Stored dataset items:
------------------------------------

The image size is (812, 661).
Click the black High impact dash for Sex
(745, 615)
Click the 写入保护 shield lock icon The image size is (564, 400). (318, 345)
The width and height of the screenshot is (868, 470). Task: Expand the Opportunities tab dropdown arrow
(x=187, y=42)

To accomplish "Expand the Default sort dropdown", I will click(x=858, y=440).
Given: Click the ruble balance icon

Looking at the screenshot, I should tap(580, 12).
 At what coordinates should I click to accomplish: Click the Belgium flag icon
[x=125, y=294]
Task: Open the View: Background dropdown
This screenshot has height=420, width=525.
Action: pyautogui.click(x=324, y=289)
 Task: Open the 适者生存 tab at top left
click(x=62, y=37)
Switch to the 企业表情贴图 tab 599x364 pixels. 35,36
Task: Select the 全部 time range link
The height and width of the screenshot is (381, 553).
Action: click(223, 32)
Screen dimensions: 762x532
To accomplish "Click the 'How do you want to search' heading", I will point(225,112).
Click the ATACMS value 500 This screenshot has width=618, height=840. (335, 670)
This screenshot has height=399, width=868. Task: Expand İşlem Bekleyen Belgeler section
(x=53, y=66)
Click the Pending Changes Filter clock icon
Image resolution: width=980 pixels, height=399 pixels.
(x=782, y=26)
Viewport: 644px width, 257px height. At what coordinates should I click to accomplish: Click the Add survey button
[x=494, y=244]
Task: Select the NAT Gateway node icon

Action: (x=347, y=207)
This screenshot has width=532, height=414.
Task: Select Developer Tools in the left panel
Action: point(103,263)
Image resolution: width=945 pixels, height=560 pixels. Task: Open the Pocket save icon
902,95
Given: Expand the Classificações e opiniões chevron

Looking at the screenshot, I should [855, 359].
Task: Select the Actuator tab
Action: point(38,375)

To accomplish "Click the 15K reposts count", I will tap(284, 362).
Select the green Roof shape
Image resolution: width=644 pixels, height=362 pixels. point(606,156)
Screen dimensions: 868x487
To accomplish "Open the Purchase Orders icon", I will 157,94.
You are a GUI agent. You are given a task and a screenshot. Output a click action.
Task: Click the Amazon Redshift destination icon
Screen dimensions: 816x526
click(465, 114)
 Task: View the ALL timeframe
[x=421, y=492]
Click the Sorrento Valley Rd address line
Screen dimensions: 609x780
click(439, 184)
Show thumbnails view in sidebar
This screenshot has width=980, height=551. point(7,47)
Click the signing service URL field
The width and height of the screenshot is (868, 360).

------------------------------------

Please rewrite every one of the items above with "dropdown" changed to "drop-down" and nothing else altered.

The image size is (812, 661).
Click the black High impact dash for Sex
(745, 615)
Click the 写入保护 shield lock icon The image size is (564, 400). (318, 345)
The width and height of the screenshot is (868, 470). Task: Expand the Opportunities tab drop-down arrow
(x=187, y=42)

To accomplish "Expand the Default sort drop-down", I will click(x=858, y=440).
Given: Click the ruble balance icon

Looking at the screenshot, I should tap(580, 12).
 At what coordinates should I click to accomplish: Click the Belgium flag icon
[x=125, y=294]
Task: Open the View: Background drop-down
This screenshot has height=420, width=525.
Action: pyautogui.click(x=324, y=289)
 Task: Open the 适者生存 tab at top left
click(x=62, y=37)
Switch to the 企业表情贴图 tab 599x364 pixels. 35,36
Task: Select the 全部 time range link
The height and width of the screenshot is (381, 553).
Action: click(223, 32)
Screen dimensions: 762x532
To accomplish "Click the 'How do you want to search' heading", I will point(225,112).
Click the ATACMS value 500 This screenshot has width=618, height=840. (335, 670)
This screenshot has height=399, width=868. Task: Expand İşlem Bekleyen Belgeler section
(x=53, y=66)
Click the Pending Changes Filter clock icon
Image resolution: width=980 pixels, height=399 pixels.
(x=782, y=26)
Viewport: 644px width, 257px height. At what coordinates should I click to accomplish: Click the Add survey button
[x=494, y=244]
Task: Select the NAT Gateway node icon

Action: (x=347, y=207)
This screenshot has width=532, height=414.
Task: Select Developer Tools in the left panel
Action: point(103,263)
Image resolution: width=945 pixels, height=560 pixels. Task: Open the Pocket save icon
902,95
Given: Expand the Classificações e opiniões chevron

Looking at the screenshot, I should [855, 359].
Task: Select the Actuator tab
Action: point(38,375)

To accomplish "Click the 15K reposts count", I will tap(284, 362).
Select the green Roof shape
Image resolution: width=644 pixels, height=362 pixels. point(606,156)
Screen dimensions: 868x487
To accomplish "Open the Purchase Orders icon", I will 157,94.
You are a GUI agent. You are given a task and a screenshot. Output a click action.
Task: Click the Amazon Redshift destination icon
Screen dimensions: 816x526
click(465, 114)
 Task: View the ALL timeframe
[x=421, y=492]
Click the Sorrento Valley Rd address line
Screen dimensions: 609x780
click(439, 184)
Show thumbnails view in sidebar
This screenshot has width=980, height=551. point(7,47)
Click the signing service URL field
The width and height of the screenshot is (868, 360).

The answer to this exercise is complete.